Claiming that Deshmukh paid just $5,000 on his first of six $16,000 installments, Arent Fox sued their former partner for breach of contract. The complaint, which was filed in January in the U.S. District Court for the District of Columbia, seeks to collect the remaining $91,000, plus attorney fees and interest.
Arent Fox spokesman Nathan Carlile declined to comment, and Deshmukh, now a partner at Kasowitz Benson Torres, didn’t respond to a request for comment.
Of course, the lawsuit made news in the legal industry press—which, in recent years, has reported on other BigLaw firms that invoked various contractual clauses to delay lateral partners from moving to new firms. Such headlines may create an impression that it’s a growing trend for law firms to enforce their notice provisions. However, three experts told the ABA Journal that holds are not new.
Enforcement of notice provisions typically flies under the radar, but it happens more than you think, says Robert Hillman, co-author of Hillman on Lawyer Mobility: The Law and Ethics of Partner Withdrawals and Law Firm Breakups.
“Sometimes they are enforced, and sometimes they are not enforced,” says Hillman, a professor at the University of California at Davis School of Law. “It’s something of a reflection of the competitive marketplace. When laterals are hot, it’s becoming more of a problem for firms.”
For example, last summer Weil, Gotshal & Manges tried to enforce a six-month notice provision on a partner who lateraled to Kirkland & Ellis in Dallas, according to the American Lawyer. Kirkland spokeswoman Olivia Clarke declined to comment, and a Weil spokesperson didn’t return a request for comment. In the past two years, Baker Botts enforced a 90-day hold provision on a number of lawyers who joined other firms in Houston, according to a Texas Lawyer article.
CIRCLING THE WAGONS
Hillman explains there are legitimate reasons for a firm to enforce a notice provision, namely ensuring an orderly transition of the departing lawyer’s work and trying to persuade his or her clients to stay. However, he argues that it is illegitimate to enforce a hold just to obstruct the partner’s departure. Plus, there’s an ethical issue in trying to keep a departing lawyer’s clients, since after all, clients have a right to choose their own lawyer.
Even the firms that enforce holds typically wind up backing off in the end, says Joel Zeldin, who represents partners in disputes with firms they’re leaving. Lawyers typically want to get out as quickly as they can, while firms want a quiet and respectful departure. Enforcing notice provisions complicates the ending—but things change when money’s at stake, like when the partner has a big book of business or a large group is departing together.
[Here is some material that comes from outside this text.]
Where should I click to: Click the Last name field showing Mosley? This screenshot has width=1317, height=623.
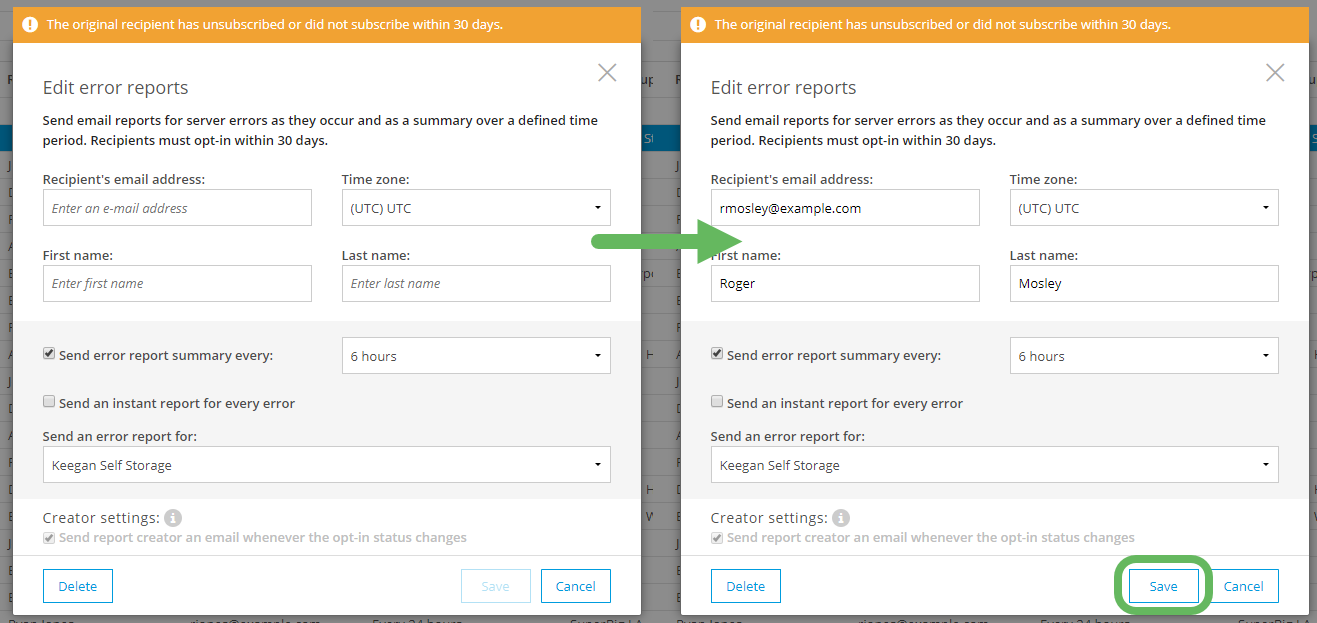click(1143, 283)
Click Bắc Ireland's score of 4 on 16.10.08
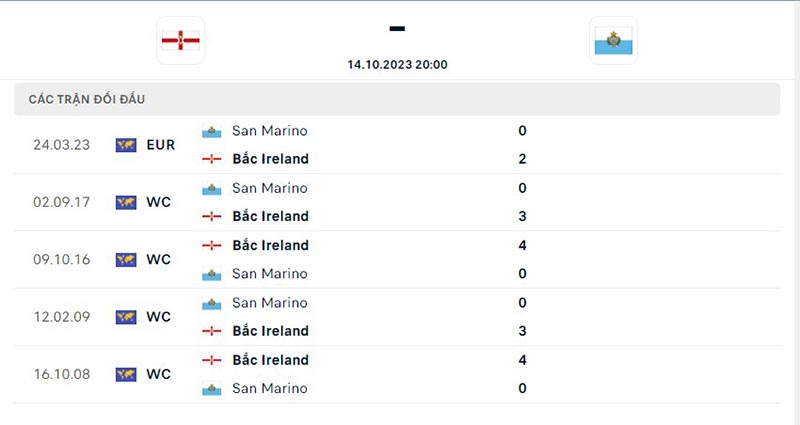This screenshot has width=800, height=425. [x=523, y=360]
“The firm wants to circle the wagons with the clients and take the initiative while the lawyer is still at their firm, and say, ‘Lawyer X is departing, but we’d like to continue doing your work,’ ” explains Zeldin, a partner at San Francisco boutique Shartsis Friese.
According to Zeldin, a firm is more likely to enforce holds on its best partners—in other words, the ones with the most clients and largest books of business.
Additionally, Bill Cobb, a firm consultant at Cobb Consulting in Houston, says he’s seen a disproportionate number of holds enforced on “lone wolf” lawyers who tend to get in conflicts with co-workers and hoard clients rather than act as team players.
“Law firms will say, ‘You just don’t fit the culture, since you’re trying to take a bunch of clients from us, so we are going to slap a hold on you,’ ” Cobb says.
The hold could affect a lawyer immensely—or not at all.
When the new firm recruits the partner because it thinks she’s a great attorney and knows how to develop clients well, the firm doesn’t mind a hold—even if means some clients stay with the old firm, Cobb says.
“The other scenario would be, ‘Well, without that book, you can’t come over here,’ ” Cobb says. “It has nothing to do with the hold—it has everything to do with the fact the guy or gal had promised all this stuff that never happened.”
This article was published in the April 2019 ABA Journal magazine with the title "The Long Goodbye: Are law firms invoking obscure contractual clauses to delay partners from moving to rival firms? Or does it just seem that way?."